A sweet smile too. Her dad called her “Sulky Sue” teasingly, but she wasn’t sulky with me at all, maybe just a bit awkward. But, again, I was a bit shy and awkward myself—which was fine, because it seemed like we had all the time in the world to get to know one another.
We did that on walks, up to the Dairy Queen that stood on the end of Main Street and over to the ball fields just past it. It was like a Norman Rockwell painting come to life, literally Main Street, USA. Susie’s mom drove the school bus. Her dad worked at the milk-bottling plant. I’d talk to Susie about Nona and Tom, about my sister Celia and how I missed her because she lived so far away. Sometimes we held hands, maybe kissed, and the whole world suddenly felt electric, woozy, and wild, even though, looking back, it seems very wholesome—and it was.
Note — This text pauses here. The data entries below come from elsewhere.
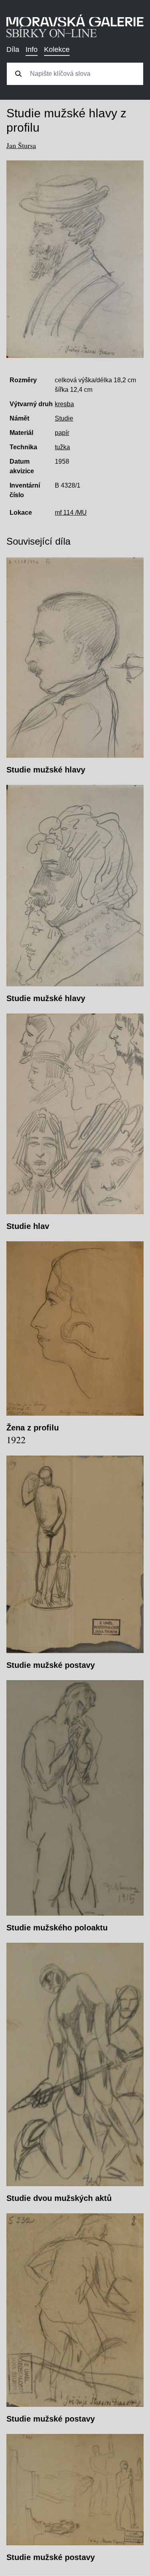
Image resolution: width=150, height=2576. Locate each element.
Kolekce (57, 49)
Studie (64, 418)
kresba (64, 404)
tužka (62, 447)
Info (32, 49)
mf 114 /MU (71, 512)
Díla (12, 49)
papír (62, 432)
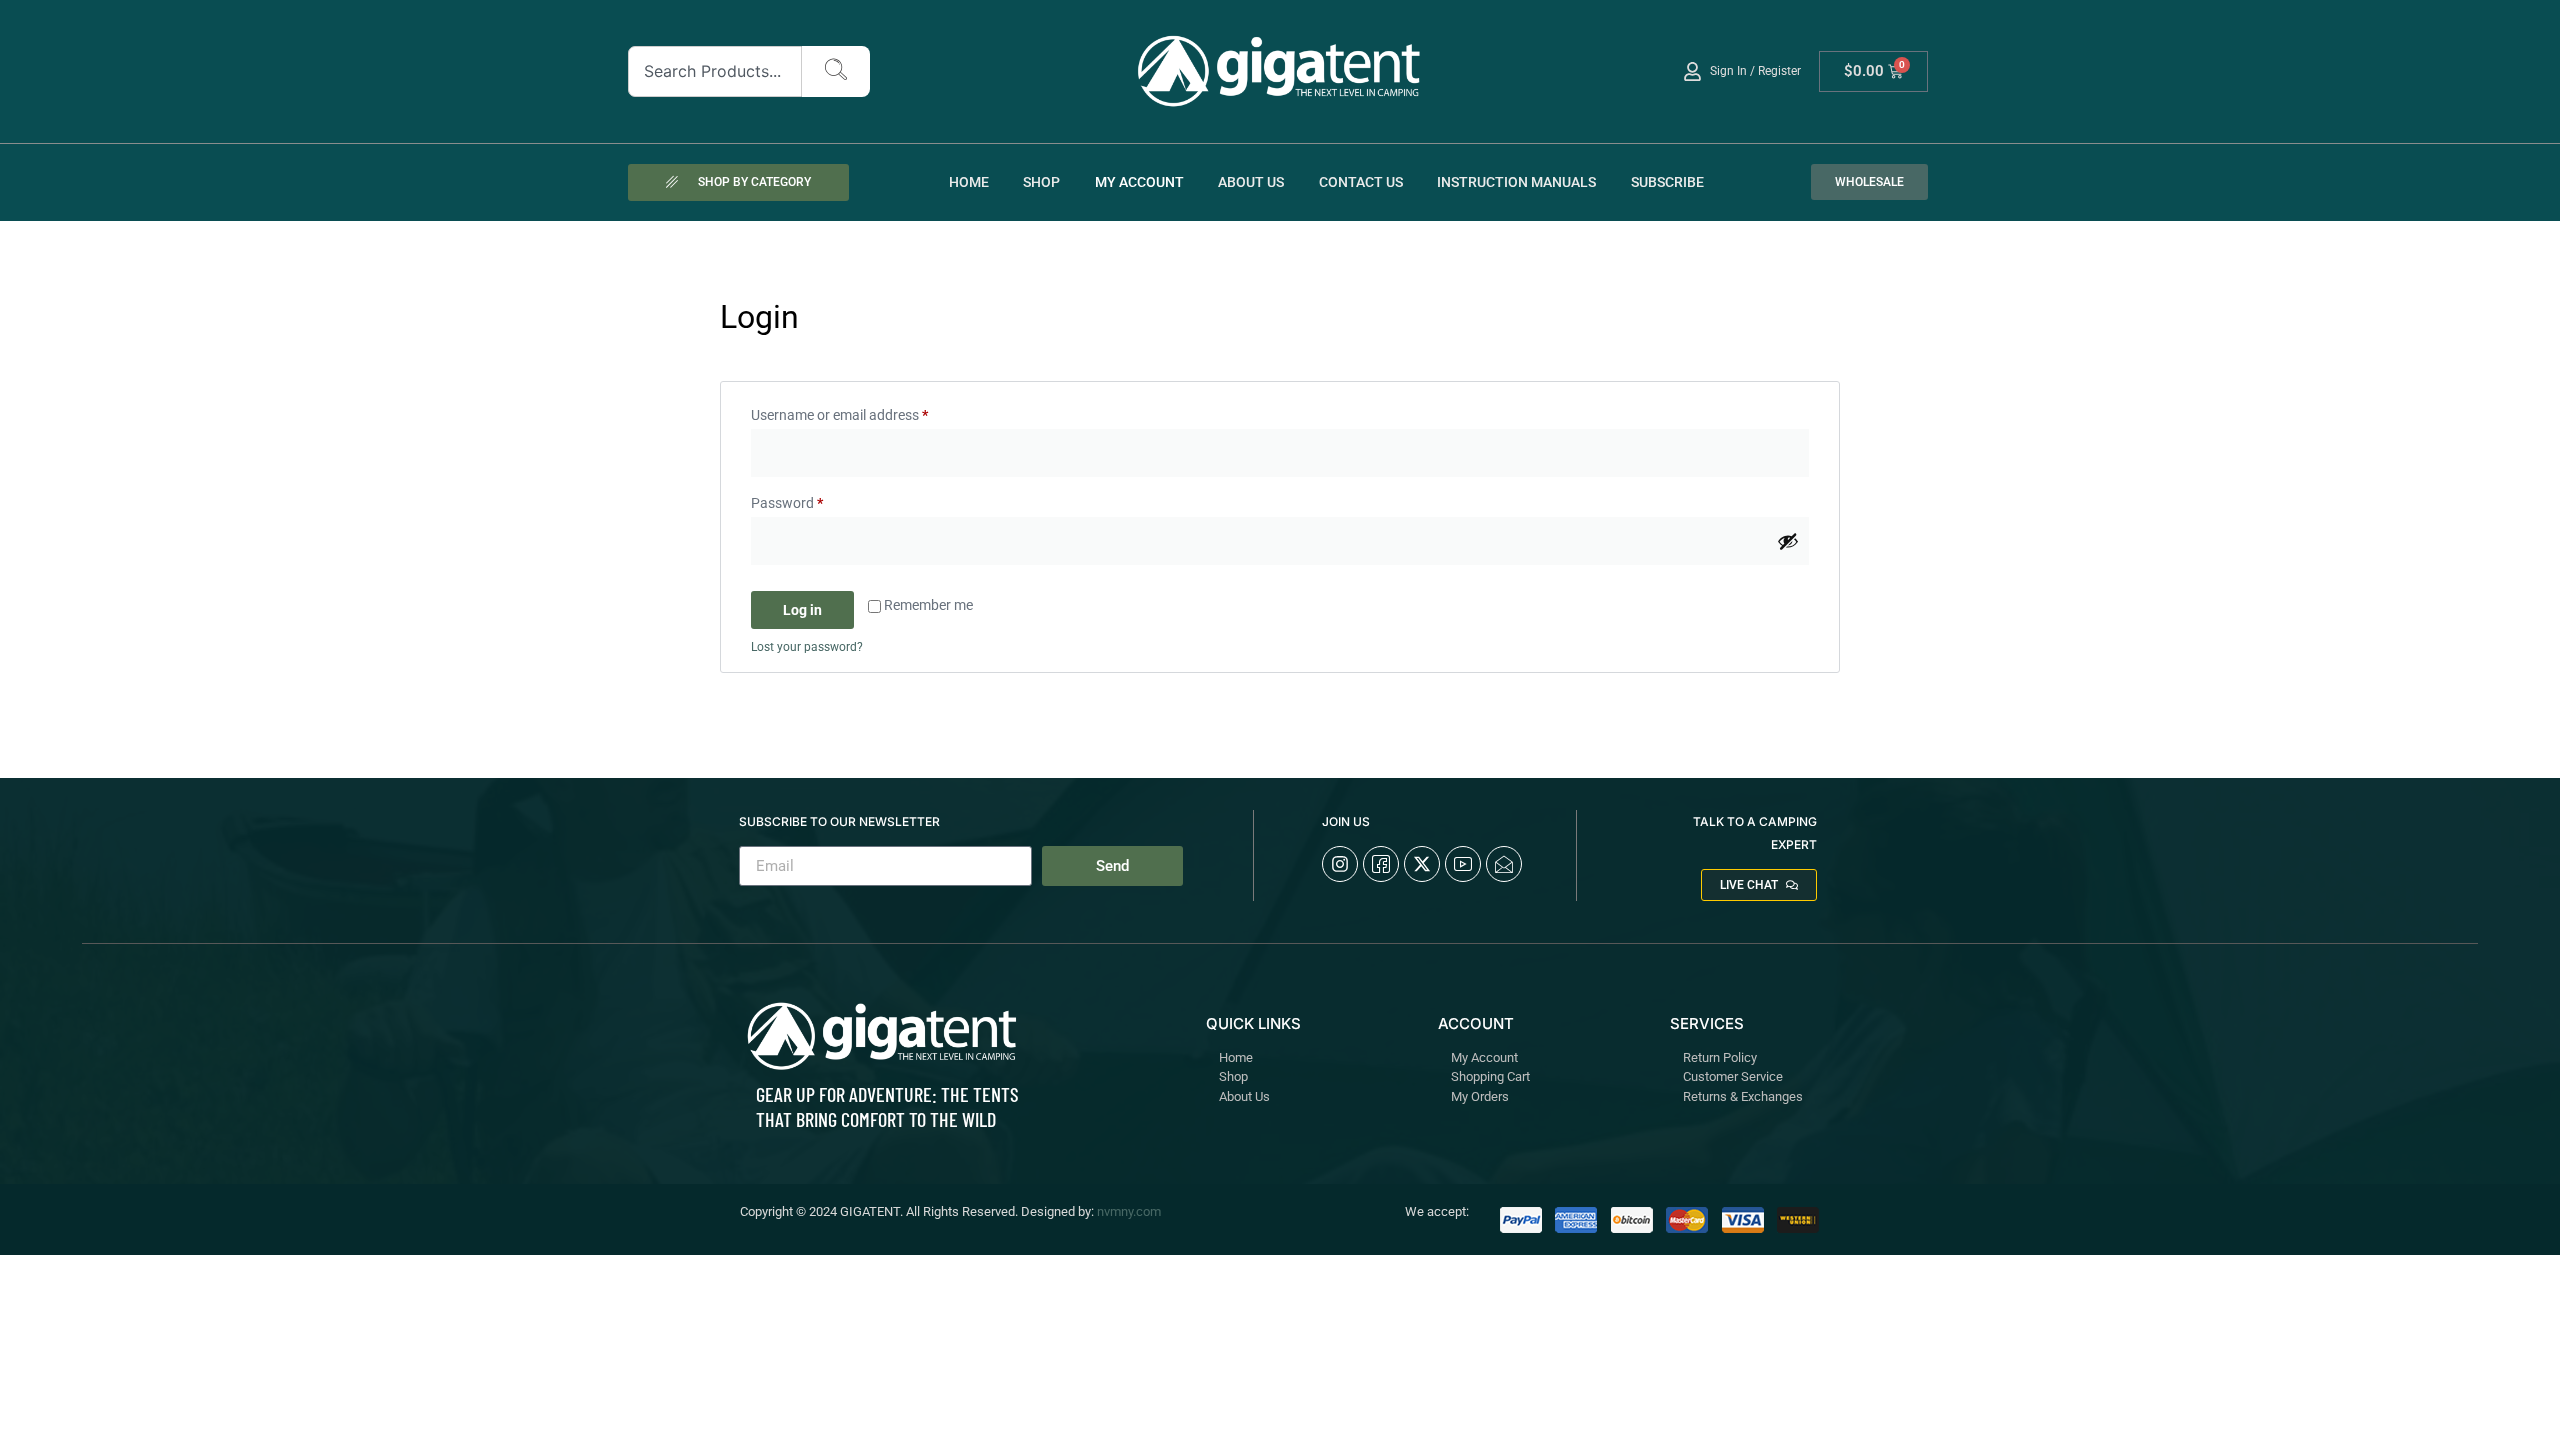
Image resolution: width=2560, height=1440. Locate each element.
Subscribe (1667, 182)
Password (814, 500)
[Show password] (1788, 541)
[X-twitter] (1422, 864)
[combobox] (715, 71)
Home (969, 182)
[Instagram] (1340, 864)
Susie’s dad did not go to a church. “I worship God up on the mountain,” he’d say. But Susie’s mom attended the Nazarene church. Sometimes we’d go with her. There was a lot of singing of hymns, but I don’t know that those hymns made an impression. What I mostly remember is shyness, mine and Susie’s, as she sat on the bench beside me. Embarrassment at being seen in public with my “girlfriend.” But also pride, because the girl I liked seemed to like me.
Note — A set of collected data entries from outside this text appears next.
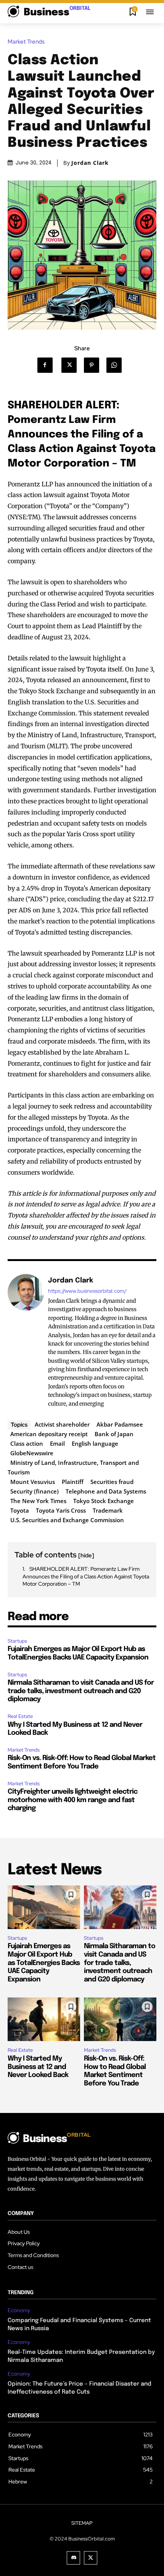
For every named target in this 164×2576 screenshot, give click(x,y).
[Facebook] (48, 365)
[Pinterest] (94, 365)
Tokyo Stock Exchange (103, 1501)
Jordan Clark (90, 162)
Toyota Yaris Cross (61, 1510)
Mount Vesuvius (32, 1481)
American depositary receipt (49, 1434)
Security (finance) (34, 1491)
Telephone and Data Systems (106, 1491)
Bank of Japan (114, 1434)
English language (95, 1443)
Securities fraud (111, 1481)
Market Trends (26, 42)
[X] (71, 365)
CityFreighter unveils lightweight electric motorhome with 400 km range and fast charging (72, 1800)
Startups (17, 1641)
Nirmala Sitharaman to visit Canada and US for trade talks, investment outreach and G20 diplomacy (81, 1691)
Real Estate (20, 1716)
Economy (19, 2310)
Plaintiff (73, 1481)
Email (57, 1443)
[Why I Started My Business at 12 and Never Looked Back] (44, 2019)
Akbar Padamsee (119, 1424)
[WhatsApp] (116, 365)
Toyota (19, 1510)
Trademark (108, 1510)
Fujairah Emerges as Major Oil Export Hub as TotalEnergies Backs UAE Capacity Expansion (44, 1963)
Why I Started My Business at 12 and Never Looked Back (38, 2067)
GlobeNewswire (31, 1453)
Jerome and Twin Falls both lie in the same Idaho valley—Magic Valley. Once a month, all the Nazarene churches in Magic Valley went to the roller rink in Twin Falls. Susie and I went together, even though I couldn’t skate well and mostly held on to the wall. We went to the movies too, in Jerome’s one movie theater—a single-screen cinema off Main Street, next door to the bank. We held hands. Sometimes we went bowling. And there was a record we listened to all the time: a Seals and Crofts song called “Diamond Girl.” That became our summer song.
Twelve years later, when we were recording Mötley Crüe’s third album, I tried to come up with an excellent cover. We tried “The Boys Are Back in Town” by Thin Lizzy—a great song, but we couldn’t get it to work. We tried Elton John’s “Saturday Night’s Alright,” but that didn’t sound right to us either.
Then I said, “‘Diamond Girl’ by Seals and Crofts.”
Everyone else in the band said, “You’re crazy. This doesn’t even sound like a rock song!”
We rehearsed it. The other guys were right—it wasn’t going to work as a Mötley Crüe song. We covered “Smokin’ in the Boys Room” by Brownsville Station instead, and that song, from the same year as “Diamond Girl” (1973), was Mötley’s first top-forty hit. It went all the way to number three in the charts. But I sometimes wonder what would have happened if I had stuck to my guns and insisted on “Diamond Girl.”